— START Given entries —
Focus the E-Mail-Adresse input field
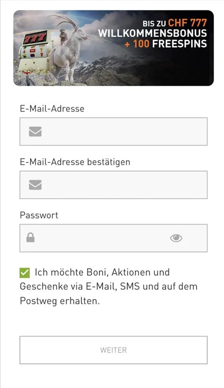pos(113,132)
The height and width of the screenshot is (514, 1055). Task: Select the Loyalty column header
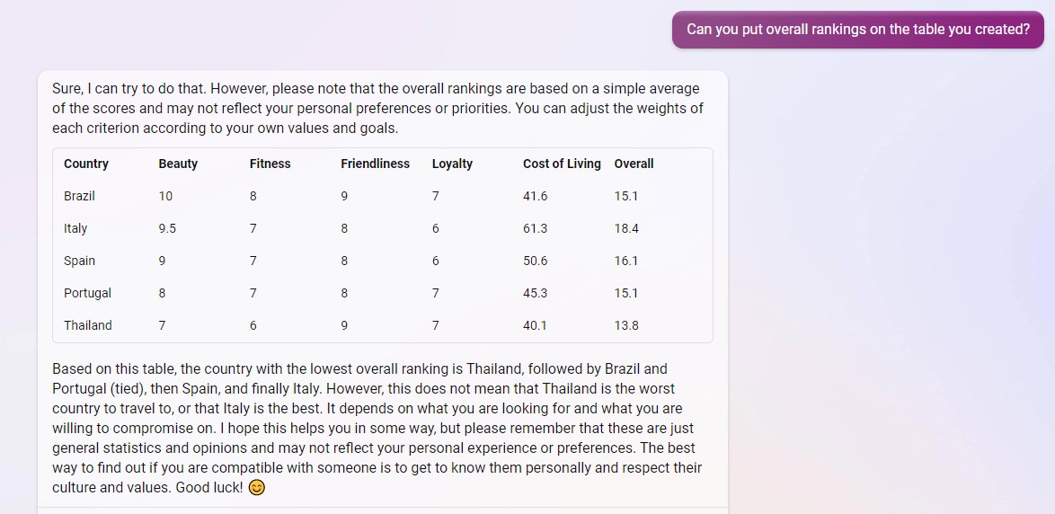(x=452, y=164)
— END Given entries —
— START Given entries —
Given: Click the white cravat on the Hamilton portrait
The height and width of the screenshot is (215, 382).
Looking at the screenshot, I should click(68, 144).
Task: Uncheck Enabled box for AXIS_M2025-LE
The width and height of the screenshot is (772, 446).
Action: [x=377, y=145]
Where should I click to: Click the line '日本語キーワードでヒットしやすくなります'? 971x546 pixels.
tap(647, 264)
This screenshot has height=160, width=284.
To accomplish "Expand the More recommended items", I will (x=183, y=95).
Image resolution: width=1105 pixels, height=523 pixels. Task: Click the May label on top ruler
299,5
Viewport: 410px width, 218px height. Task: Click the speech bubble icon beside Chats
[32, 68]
— END Given entries —
### Task brief
Reproduce the items from the line with "The height and width of the screenshot is (514, 1055)." to the line with "(x=452, y=164)", both included and requests kept, with each coordinate in the answers multiplied by 1.2 and rounded to a whole number, halves going up. Omit the pictures.

### Solved problem
The height and width of the screenshot is (514, 1055). Task: Select the Loyalty column header
(x=542, y=197)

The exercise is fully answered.